The song is also present in Valve's zombie-themed Left 4 Dead 2, which can be selected to play on a jukebox in three different campaigns. The opening line for "Still Alive" ("This was a triumph. I'm making a note here: HUGE SUCCESS.") was featured in the Valve game Counter-Strike: Global Offensive. This was thought to be an alternate reality game about a potential Portal sequel, but was later confirmed to just be an Easter egg. In the Portal game mod "Portal Prelude", a remix of "Still Alive" can be heard on several radios throughout the game, however, they are not performed by GLaDOS. The spin-off Bridge Constructor Portal features a cameo appearance of the song.

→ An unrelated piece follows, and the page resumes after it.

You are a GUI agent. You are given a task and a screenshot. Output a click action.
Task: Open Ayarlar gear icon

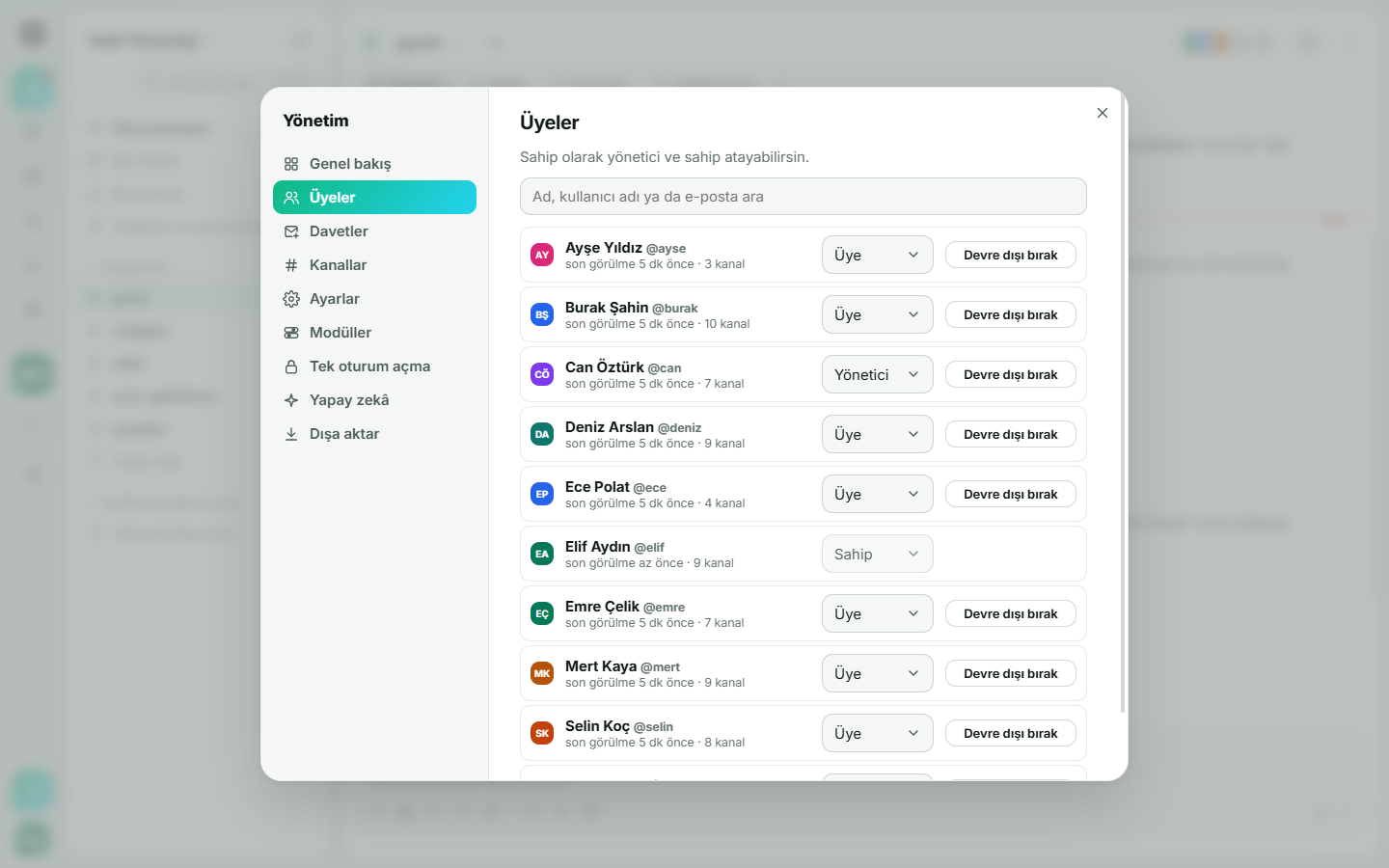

A Christmas-themed remix of "Still Alive" was created for Valve's Aperture Science website, showing a moving image of the Weighted Companion Cube with a Santa Claus hat, ending with a message reading "HAPPY [HOLIDAY NAME HERE]". A special Microsoft Windows port of the Xbox Live Arcade title, Chime, includes "Still Alive" as an additional music stage for the game.

===In Rock Band===
"Still Alive" was featured as a downloadable song in multiple games in the Rock Band series, including Rock Band, Rock Band 2, and Rock Band Unplugged. It was included for free on the Xbox 360, Wii and PlayStation 3 to thank players for supporting the series. After complaints about Rock Band Unpluggeds version not being free, this was rectified and anyone who paid for it had their money refunded. After a content pack for Rock Band was hacked, a list of songs purported to be included was released which included "Still Alive". Jonathan Coulton and three others performed this song on Rock Band, announcing its presence in the title as a downloadable song.

===Live performances===
Singer Mariko Otsuka performed the song at the 2009 Press Start -Symphony of Games-, a yearly Japanese concert that showcased the musical works of video games. "Still Alive" was the first Western song to be performed at the show, which included a Japanese translation by Kazushige Nojima, a writer of several Final Fantasy games, and arrangement for the Tokyo Philharmonic Orchestra. Because Portal was relatively unknown in Japan, Masahiro Sakurai, director of Super Smash Bros. Brawl, demonstrated the game to the audience before the performance.